(About this task):
Among the entries below, only the lines from the one with "Image resolution: width=508" through the one with "Click the Instrument Specifications heading" are wanted, reproduced exactly. Pictures are not wanted.

(The data):
◇ ◇ ◇

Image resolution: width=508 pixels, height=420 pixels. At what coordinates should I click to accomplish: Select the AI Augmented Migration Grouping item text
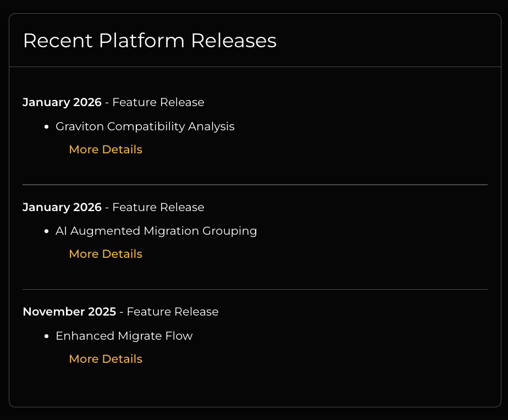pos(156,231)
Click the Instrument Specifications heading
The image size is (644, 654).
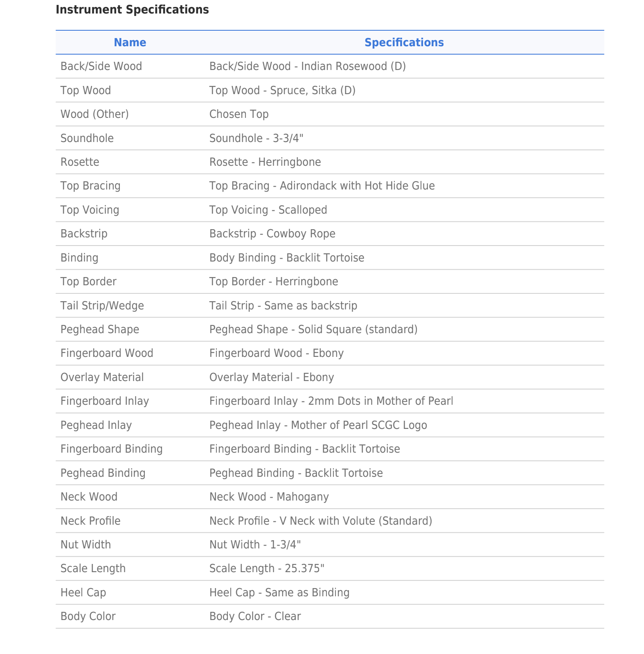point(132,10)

◇ ◇ ◇

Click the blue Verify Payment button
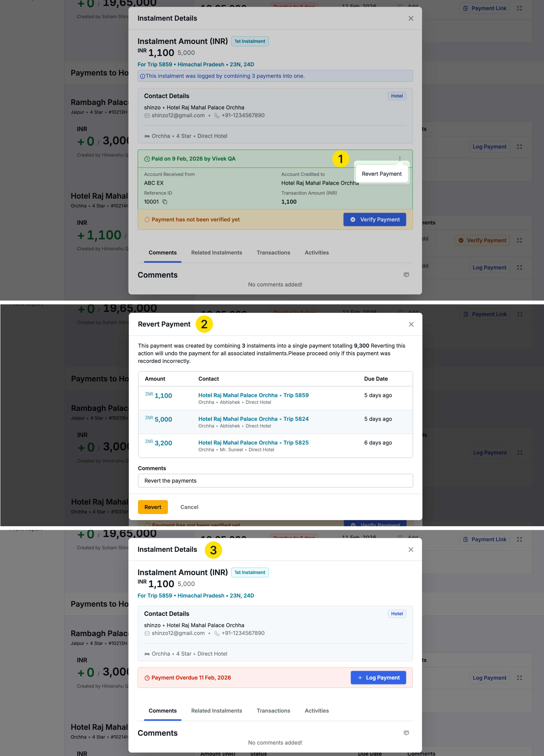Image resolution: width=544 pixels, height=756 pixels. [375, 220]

◇ ◇ ◇

(Output for this task):
Image resolution: width=508 pixels, height=420 pixels. At what coordinates should I click to accomplish: Select the AI Augmented Migration Grouping item text
pos(156,231)
Click the Instrument Specifications heading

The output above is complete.